Mary Simon speaks during an announcement at the Canadian Museum of History in Gatineau, Que., on Tuesday, July 6, 2021. Simon, an Inuk leader and former Canadian diplomat, has been named as Canada's next governor general — the first Indigenous person to serve in the role. THE CANADIAN PRESS/Sean Kilpatrick

Pandemic pares back pomp of Mary Simon’s installation ceremony as governor general

OTTAWA — When Mary Simon walks into the Senate on Monday to be installed as the country’s next governor general, she will find the upper chamber sparsely populated.

The installation ceremonies for Simon’s predecessors have attracted hundreds of people packed tightly into the Senate, including cabinet ministers, senators, MPs, justices of the Supreme Court of Canada, dignitaries and invited guests.

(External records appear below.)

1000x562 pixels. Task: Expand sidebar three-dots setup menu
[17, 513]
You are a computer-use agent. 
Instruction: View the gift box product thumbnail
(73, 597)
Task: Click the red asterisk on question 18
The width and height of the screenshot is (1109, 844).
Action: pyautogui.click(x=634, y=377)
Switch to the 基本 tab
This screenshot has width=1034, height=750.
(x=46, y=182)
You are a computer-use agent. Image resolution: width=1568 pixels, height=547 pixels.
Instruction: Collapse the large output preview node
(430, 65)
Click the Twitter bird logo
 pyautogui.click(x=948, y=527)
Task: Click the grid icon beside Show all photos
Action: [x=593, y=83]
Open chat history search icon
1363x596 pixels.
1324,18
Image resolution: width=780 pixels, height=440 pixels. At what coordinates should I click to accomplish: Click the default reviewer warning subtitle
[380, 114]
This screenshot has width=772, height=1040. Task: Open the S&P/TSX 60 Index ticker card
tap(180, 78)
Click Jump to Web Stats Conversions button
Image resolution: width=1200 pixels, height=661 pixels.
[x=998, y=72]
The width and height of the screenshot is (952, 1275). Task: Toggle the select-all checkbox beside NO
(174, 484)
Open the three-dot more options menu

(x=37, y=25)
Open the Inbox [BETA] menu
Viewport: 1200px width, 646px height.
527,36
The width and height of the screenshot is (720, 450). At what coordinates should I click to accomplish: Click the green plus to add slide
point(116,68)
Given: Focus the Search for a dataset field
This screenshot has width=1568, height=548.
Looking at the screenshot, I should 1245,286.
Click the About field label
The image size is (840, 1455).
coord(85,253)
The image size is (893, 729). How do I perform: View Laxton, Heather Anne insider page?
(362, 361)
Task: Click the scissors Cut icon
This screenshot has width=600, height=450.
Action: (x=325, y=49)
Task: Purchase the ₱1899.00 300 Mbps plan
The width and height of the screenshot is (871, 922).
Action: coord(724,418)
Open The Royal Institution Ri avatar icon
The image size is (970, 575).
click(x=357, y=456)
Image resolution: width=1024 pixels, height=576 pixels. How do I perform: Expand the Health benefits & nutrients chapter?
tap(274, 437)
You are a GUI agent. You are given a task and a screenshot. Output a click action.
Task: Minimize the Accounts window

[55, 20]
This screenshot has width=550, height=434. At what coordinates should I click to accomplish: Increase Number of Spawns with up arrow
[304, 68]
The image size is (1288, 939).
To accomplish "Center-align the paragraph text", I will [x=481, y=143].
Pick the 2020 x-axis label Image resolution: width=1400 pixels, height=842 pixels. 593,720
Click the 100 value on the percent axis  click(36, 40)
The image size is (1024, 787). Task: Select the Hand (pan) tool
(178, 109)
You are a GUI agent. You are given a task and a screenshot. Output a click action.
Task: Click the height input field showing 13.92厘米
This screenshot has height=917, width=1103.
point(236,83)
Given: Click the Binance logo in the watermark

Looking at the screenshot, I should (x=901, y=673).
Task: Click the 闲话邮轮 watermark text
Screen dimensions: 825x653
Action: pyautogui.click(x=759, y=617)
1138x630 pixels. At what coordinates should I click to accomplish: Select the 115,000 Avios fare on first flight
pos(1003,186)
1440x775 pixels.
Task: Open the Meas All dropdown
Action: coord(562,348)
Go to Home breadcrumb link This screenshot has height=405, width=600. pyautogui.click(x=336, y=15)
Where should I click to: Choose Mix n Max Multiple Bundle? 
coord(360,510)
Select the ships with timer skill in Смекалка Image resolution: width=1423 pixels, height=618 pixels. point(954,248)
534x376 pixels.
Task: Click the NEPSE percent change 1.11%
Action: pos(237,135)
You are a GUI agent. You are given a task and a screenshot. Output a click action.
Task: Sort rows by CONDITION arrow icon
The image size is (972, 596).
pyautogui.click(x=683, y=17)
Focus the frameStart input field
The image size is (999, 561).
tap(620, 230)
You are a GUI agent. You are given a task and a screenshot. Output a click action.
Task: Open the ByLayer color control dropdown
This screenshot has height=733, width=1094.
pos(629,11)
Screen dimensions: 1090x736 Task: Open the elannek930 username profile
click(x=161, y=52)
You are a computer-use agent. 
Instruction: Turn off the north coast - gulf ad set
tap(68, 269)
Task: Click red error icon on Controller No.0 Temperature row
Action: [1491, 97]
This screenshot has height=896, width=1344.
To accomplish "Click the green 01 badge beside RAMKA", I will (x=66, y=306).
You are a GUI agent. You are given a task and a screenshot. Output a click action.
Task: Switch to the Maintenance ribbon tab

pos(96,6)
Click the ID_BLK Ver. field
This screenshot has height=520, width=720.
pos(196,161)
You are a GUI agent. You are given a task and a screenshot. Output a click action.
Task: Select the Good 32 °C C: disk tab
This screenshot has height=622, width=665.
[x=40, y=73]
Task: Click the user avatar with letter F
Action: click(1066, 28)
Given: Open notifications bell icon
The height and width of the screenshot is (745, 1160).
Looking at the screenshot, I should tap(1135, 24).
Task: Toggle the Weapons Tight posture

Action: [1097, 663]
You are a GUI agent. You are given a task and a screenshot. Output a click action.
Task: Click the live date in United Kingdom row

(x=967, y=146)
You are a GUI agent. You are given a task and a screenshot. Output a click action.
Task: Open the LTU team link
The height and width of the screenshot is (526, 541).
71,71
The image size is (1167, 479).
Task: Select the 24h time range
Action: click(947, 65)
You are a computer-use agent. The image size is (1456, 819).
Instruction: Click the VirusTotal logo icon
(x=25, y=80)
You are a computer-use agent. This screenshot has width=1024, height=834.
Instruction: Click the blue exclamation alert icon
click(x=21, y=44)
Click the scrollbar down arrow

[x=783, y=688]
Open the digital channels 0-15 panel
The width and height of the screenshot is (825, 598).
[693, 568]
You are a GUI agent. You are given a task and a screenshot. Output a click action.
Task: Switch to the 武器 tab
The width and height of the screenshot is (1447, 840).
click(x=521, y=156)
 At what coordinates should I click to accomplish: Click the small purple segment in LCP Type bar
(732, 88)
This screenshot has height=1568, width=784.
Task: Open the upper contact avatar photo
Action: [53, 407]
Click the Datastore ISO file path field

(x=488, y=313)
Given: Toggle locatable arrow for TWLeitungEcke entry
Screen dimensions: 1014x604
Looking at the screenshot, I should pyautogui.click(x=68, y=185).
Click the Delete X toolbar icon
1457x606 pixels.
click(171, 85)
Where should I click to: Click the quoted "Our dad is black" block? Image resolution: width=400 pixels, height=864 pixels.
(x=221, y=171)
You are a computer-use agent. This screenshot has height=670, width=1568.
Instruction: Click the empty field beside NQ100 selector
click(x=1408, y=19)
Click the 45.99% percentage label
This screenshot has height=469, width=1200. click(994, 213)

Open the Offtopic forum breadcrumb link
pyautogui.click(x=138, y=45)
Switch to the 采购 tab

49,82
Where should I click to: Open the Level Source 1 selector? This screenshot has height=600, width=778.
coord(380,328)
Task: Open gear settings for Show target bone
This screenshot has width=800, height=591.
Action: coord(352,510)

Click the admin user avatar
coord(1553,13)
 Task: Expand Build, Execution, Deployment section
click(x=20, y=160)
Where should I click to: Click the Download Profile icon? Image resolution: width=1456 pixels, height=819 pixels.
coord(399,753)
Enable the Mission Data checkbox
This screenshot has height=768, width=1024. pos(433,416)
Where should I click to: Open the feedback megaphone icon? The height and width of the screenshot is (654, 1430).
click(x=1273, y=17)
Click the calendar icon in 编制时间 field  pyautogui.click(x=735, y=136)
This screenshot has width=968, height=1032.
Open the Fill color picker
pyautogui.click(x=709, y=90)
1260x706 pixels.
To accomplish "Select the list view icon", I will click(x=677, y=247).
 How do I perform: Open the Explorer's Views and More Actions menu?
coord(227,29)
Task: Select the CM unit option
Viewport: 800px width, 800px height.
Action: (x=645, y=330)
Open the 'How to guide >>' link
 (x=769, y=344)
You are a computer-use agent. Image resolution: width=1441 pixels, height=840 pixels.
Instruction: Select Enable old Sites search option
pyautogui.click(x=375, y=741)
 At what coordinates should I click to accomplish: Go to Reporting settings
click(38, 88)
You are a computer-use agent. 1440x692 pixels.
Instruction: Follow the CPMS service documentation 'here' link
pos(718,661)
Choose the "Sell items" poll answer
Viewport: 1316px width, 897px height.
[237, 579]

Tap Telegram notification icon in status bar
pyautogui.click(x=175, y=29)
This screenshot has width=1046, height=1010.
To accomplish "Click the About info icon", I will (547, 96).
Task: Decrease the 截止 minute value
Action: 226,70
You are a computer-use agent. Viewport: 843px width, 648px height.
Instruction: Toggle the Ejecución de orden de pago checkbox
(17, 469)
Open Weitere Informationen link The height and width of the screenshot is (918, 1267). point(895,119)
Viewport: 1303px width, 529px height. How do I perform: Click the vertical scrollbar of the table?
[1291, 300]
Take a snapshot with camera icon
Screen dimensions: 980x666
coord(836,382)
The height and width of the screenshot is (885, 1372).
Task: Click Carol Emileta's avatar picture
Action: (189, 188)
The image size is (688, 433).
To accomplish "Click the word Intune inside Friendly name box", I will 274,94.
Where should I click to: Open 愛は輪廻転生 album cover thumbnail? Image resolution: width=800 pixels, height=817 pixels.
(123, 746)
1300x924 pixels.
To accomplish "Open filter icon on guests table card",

For Simon, there will be 44 people in attendance to view the ceremony in-person to follow public health guidelines.

Federal officials planning the ceremony say public health rules will also require everyone to wear masks and be physically distant.

Officials are also making a rare request for Canadians to not line the streets around the building or the nearby National War Memorial where Simon will lay a wreath after officially becoming commander-in-chief.

Instead, they are encouraging people to watch the broadcast of the ceremony that will include traditional Inuit elements as Simon becomes the country’s first Indigenous governor general.